__Records provided__:
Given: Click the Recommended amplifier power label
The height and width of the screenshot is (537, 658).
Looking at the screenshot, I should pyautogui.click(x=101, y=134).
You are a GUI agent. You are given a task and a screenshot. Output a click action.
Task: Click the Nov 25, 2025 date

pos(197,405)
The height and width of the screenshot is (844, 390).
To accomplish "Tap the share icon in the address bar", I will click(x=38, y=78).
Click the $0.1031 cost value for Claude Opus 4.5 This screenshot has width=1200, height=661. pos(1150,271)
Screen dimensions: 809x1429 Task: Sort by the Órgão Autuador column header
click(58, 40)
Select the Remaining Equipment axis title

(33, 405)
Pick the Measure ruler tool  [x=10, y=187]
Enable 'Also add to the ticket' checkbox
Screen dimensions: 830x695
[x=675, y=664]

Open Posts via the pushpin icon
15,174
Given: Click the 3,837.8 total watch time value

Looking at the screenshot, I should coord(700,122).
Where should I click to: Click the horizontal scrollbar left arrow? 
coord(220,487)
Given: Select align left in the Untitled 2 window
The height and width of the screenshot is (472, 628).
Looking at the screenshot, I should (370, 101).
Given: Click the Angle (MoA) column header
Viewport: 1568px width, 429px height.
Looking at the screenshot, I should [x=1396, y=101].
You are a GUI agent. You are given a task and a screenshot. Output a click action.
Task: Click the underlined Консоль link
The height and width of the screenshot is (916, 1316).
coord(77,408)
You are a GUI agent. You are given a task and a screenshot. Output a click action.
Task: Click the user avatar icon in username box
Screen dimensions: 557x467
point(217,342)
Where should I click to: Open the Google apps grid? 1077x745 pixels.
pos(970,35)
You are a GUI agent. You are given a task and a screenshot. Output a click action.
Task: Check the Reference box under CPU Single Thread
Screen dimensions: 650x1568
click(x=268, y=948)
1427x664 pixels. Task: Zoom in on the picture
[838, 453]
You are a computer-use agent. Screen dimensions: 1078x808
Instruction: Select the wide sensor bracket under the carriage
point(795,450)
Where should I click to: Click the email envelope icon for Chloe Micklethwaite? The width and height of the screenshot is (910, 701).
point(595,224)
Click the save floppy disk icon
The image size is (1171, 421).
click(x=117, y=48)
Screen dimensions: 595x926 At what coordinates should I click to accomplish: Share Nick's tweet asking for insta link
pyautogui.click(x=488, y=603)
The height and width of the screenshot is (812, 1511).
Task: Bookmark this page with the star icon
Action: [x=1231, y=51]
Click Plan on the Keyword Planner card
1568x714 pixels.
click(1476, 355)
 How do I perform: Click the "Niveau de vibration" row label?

__Exercise prompt__: Transcribe the entries above so that nothing in them differs from the original.

__Answer space__:
Given: Click the Recommended amplifier power label
The height and width of the screenshot is (537, 658).
Looking at the screenshot, I should pyautogui.click(x=101, y=134).
You are a GUI agent. You are given a task and a screenshot. Output a click action.
Task: Click the Nov 25, 2025 date

pos(197,405)
The height and width of the screenshot is (844, 390).
To accomplish "Tap the share icon in the address bar", I will click(x=38, y=78).
Click the $0.1031 cost value for Claude Opus 4.5 This screenshot has width=1200, height=661. pos(1150,271)
Screen dimensions: 809x1429 Task: Sort by the Órgão Autuador column header
click(58, 40)
Select the Remaining Equipment axis title

(33, 405)
Pick the Measure ruler tool  [x=10, y=187]
Enable 'Also add to the ticket' checkbox
Screen dimensions: 830x695
[x=675, y=664]

Open Posts via the pushpin icon
15,174
Given: Click the 3,837.8 total watch time value

Looking at the screenshot, I should coord(700,122).
Where should I click to: Click the horizontal scrollbar left arrow? 
coord(220,487)
Given: Select align left in the Untitled 2 window
The height and width of the screenshot is (472, 628).
Looking at the screenshot, I should (370, 101).
Given: Click the Angle (MoA) column header
Viewport: 1568px width, 429px height.
Looking at the screenshot, I should [x=1396, y=101].
You are a GUI agent. You are given a task and a screenshot. Output a click action.
Task: Click the underlined Консоль link
The height and width of the screenshot is (916, 1316).
coord(77,408)
You are a GUI agent. You are given a task and a screenshot. Output a click action.
Task: Click the user avatar icon in username box
Screen dimensions: 557x467
point(217,342)
Where should I click to: Open the Google apps grid? 1077x745 pixels.
pos(970,35)
You are a GUI agent. You are given a task and a screenshot. Output a click action.
Task: Check the Reference box under CPU Single Thread
Screen dimensions: 650x1568
click(x=268, y=948)
1427x664 pixels. Task: Zoom in on the picture
[838, 453]
You are a computer-use agent. Screen dimensions: 1078x808
Instruction: Select the wide sensor bracket under the carriage
point(795,450)
Where should I click to: Click the email envelope icon for Chloe Micklethwaite? The width and height of the screenshot is (910, 701).
point(595,224)
Click the save floppy disk icon
The image size is (1171, 421).
click(x=117, y=48)
Screen dimensions: 595x926 At what coordinates should I click to accomplish: Share Nick's tweet asking for insta link
pyautogui.click(x=488, y=603)
The height and width of the screenshot is (812, 1511).
Task: Bookmark this page with the star icon
Action: [x=1231, y=51]
Click Plan on the Keyword Planner card
1568x714 pixels.
click(1476, 355)
 How do I perform: Click the "Niveau de vibration" row label?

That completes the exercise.